Viruses travel much farther when airborne compared with when they’re contained in droplets.
How does this relate to COVID-19?
COVID-19 originally was thought to be spread only by droplet transmission — 6-foot social distancing guidelines were based on research that showed droplet transmission occurred most easily at such short distances. Scientists still believe this is the primary way coronavirus spreads person to person.
But more evidence is mounting that the virus could become an aerosol, leading to airborne spread. Although many scientists now believe airborne transmission is possible, many agree the majority of infections happen when people are crowded close together, exchanging the heavier droplets.
The World Health Organization updated its online COVID-19 guidance in July to include information on airborne transmission. The Centers for Disease Control and Prevention followed suit on Sept. 18 but retracted the information a few days later, stating it was posted in error. The CDC has yet to issue an update on airborne transmission.
For many scientists, the CDC’s confusing, disjointed stance on airborne transmission has been discouraging. The scientific community decried the mixed messaging, emphasizing the need for clear, unified public information.
“We need more clear guidance … people out there are wanting it,” said William Schaffner M.D., a professor of preventive medicine and infectious disease at Vanderbilt University Medical Center.

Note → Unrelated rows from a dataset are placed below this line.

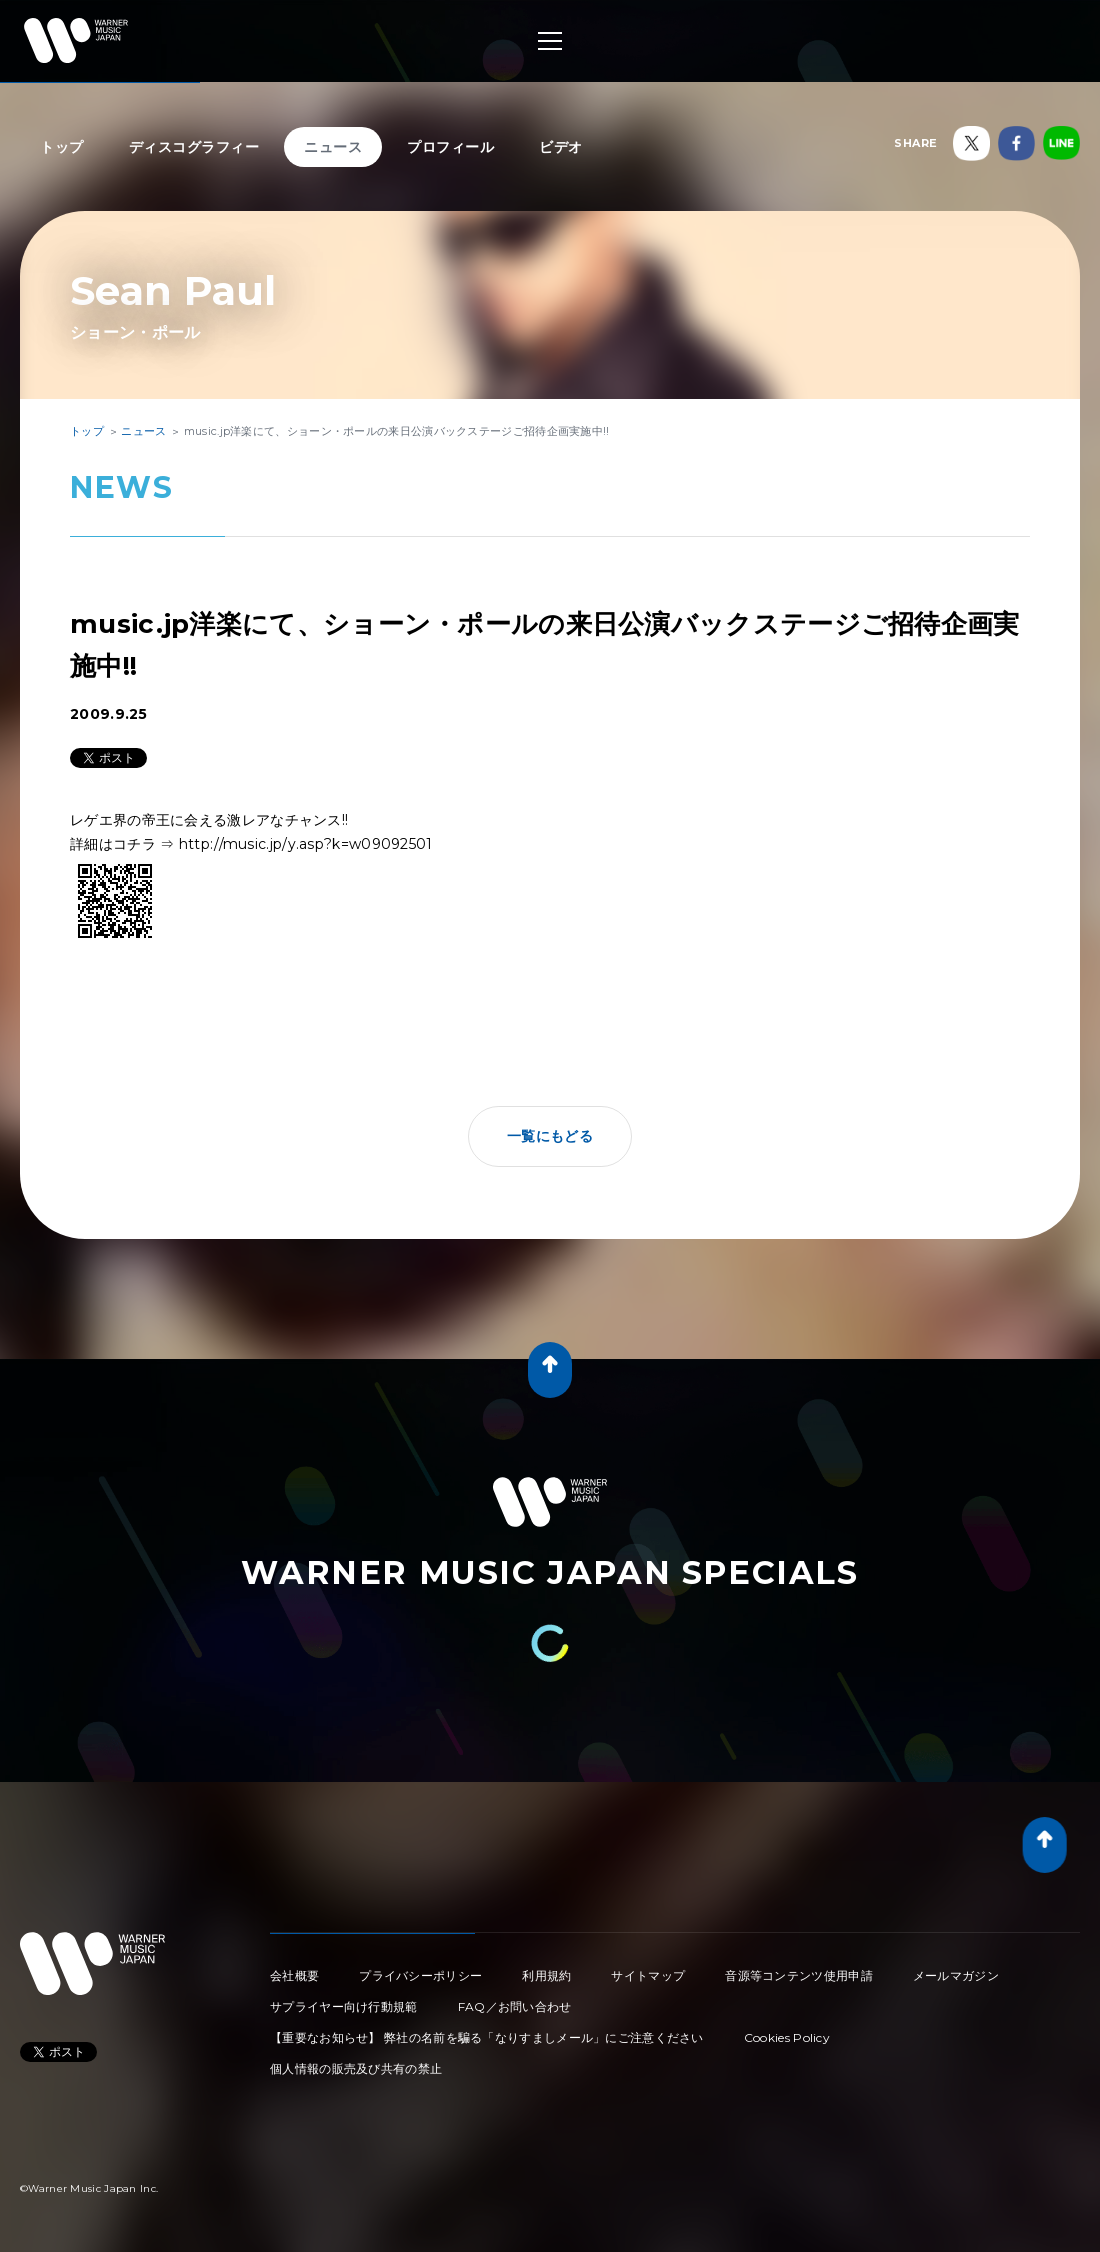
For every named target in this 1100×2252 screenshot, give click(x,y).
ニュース (333, 147)
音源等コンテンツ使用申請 (799, 1975)
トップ (62, 147)
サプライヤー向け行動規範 (344, 2006)
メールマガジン (956, 1975)
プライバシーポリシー (420, 1975)
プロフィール (450, 147)
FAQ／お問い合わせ (515, 2006)
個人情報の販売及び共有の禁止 (356, 2068)
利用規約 (546, 1975)
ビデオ (561, 147)
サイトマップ (648, 1975)
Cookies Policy (787, 2037)
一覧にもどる (550, 1136)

“The science supporting [airborne transmission] is not as strong as we would like,” added Schaffner, saying there’s still debate over the exact role airborne transmission plays in spreading COVID-19.
Still, infectious disease experts like Schaffner say it’s important for the CDC to at least acknowledge it’s possible — particularly in indoor spaces with poor ventilation.
With clearer guidance from the CDC, Schaffner said, businesses operating indoor spaces can better prepare themselves by taking precautions, like adding new ventilation systems and limiting crowds, to defend against possible transmission.